▶ Exercise
Copy out the records below without any change, starting at the line that contains "Open the Yarımca station link" and ending at the line that contains "Click the end", with both of those lines included.

(Records for locating displayed items)
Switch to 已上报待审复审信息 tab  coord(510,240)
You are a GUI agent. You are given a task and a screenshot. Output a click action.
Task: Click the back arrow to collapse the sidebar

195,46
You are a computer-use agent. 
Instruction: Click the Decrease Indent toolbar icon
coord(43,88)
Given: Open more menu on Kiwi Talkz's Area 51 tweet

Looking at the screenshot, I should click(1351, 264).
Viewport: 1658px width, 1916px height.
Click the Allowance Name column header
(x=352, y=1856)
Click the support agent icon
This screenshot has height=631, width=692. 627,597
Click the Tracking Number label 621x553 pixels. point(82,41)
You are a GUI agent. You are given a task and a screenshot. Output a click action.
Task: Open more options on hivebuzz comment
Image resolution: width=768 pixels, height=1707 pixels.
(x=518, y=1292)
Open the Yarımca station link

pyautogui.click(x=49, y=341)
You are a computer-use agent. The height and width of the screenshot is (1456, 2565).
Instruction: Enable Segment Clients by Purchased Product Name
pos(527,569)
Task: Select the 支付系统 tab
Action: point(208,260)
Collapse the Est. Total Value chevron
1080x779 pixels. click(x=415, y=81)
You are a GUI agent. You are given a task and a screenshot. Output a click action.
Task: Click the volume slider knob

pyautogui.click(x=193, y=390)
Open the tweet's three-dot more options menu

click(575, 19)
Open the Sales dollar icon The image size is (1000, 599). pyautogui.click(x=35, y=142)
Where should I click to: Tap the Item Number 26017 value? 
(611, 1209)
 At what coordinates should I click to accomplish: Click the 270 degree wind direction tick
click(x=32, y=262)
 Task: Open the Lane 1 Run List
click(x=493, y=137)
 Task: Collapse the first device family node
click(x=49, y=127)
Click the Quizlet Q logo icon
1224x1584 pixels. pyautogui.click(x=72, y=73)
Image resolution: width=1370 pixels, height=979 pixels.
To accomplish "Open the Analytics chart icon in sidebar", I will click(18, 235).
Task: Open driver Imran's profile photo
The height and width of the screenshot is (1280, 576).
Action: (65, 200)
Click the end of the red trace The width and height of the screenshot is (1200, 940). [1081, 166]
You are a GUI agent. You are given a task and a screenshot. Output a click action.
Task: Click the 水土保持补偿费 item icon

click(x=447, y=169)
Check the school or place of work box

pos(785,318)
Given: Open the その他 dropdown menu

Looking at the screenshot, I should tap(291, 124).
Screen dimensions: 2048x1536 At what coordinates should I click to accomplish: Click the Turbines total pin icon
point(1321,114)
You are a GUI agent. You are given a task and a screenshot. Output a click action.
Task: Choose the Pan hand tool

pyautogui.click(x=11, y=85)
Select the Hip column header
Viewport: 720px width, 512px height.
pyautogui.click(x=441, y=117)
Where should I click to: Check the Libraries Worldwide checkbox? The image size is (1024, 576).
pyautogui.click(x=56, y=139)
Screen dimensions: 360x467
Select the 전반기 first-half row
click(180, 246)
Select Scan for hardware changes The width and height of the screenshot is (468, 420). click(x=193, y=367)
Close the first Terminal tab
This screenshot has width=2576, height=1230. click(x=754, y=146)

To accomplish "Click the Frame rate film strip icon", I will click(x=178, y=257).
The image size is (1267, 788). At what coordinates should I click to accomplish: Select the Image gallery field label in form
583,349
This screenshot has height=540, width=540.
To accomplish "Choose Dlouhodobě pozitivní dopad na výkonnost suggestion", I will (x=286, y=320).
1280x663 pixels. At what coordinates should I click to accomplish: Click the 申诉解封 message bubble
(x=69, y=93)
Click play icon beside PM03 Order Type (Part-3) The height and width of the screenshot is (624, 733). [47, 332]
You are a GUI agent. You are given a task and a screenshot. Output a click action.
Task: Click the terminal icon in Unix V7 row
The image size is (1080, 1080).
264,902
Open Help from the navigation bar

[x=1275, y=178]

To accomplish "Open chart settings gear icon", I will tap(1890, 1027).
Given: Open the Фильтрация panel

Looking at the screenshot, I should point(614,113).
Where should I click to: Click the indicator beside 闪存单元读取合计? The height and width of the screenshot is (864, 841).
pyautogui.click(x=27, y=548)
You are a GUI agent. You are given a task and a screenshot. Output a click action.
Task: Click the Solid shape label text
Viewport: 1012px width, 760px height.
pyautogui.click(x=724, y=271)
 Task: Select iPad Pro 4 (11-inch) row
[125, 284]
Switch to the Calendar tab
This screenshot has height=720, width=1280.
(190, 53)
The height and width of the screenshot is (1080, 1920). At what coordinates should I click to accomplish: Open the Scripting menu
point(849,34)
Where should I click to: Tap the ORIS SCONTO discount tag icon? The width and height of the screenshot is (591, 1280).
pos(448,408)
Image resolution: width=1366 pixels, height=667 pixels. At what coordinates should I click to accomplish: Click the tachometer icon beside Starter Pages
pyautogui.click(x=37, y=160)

▶ Exercise response
Open the Yarımca station link

pyautogui.click(x=49, y=341)
You are a computer-use agent. The height and width of the screenshot is (1456, 2565).
Instruction: Enable Segment Clients by Purchased Product Name
pos(527,569)
Task: Select the 支付系统 tab
Action: point(208,260)
Collapse the Est. Total Value chevron
1080x779 pixels. click(x=415, y=81)
You are a GUI agent. You are given a task and a screenshot. Output a click action.
Task: Click the volume slider knob

pyautogui.click(x=193, y=390)
Open the tweet's three-dot more options menu

click(575, 19)
Open the Sales dollar icon The image size is (1000, 599). pyautogui.click(x=35, y=142)
Where should I click to: Tap the Item Number 26017 value? 
(611, 1209)
 At what coordinates should I click to accomplish: Click the 270 degree wind direction tick
click(x=32, y=262)
 Task: Open the Lane 1 Run List
click(x=493, y=137)
 Task: Collapse the first device family node
click(x=49, y=127)
Click the Quizlet Q logo icon
1224x1584 pixels. pyautogui.click(x=72, y=73)
Image resolution: width=1370 pixels, height=979 pixels.
To accomplish "Open the Analytics chart icon in sidebar", I will click(18, 235).
Task: Open driver Imran's profile photo
The height and width of the screenshot is (1280, 576).
Action: (65, 200)
Click the end of the red trace The width and height of the screenshot is (1200, 940). [1081, 166]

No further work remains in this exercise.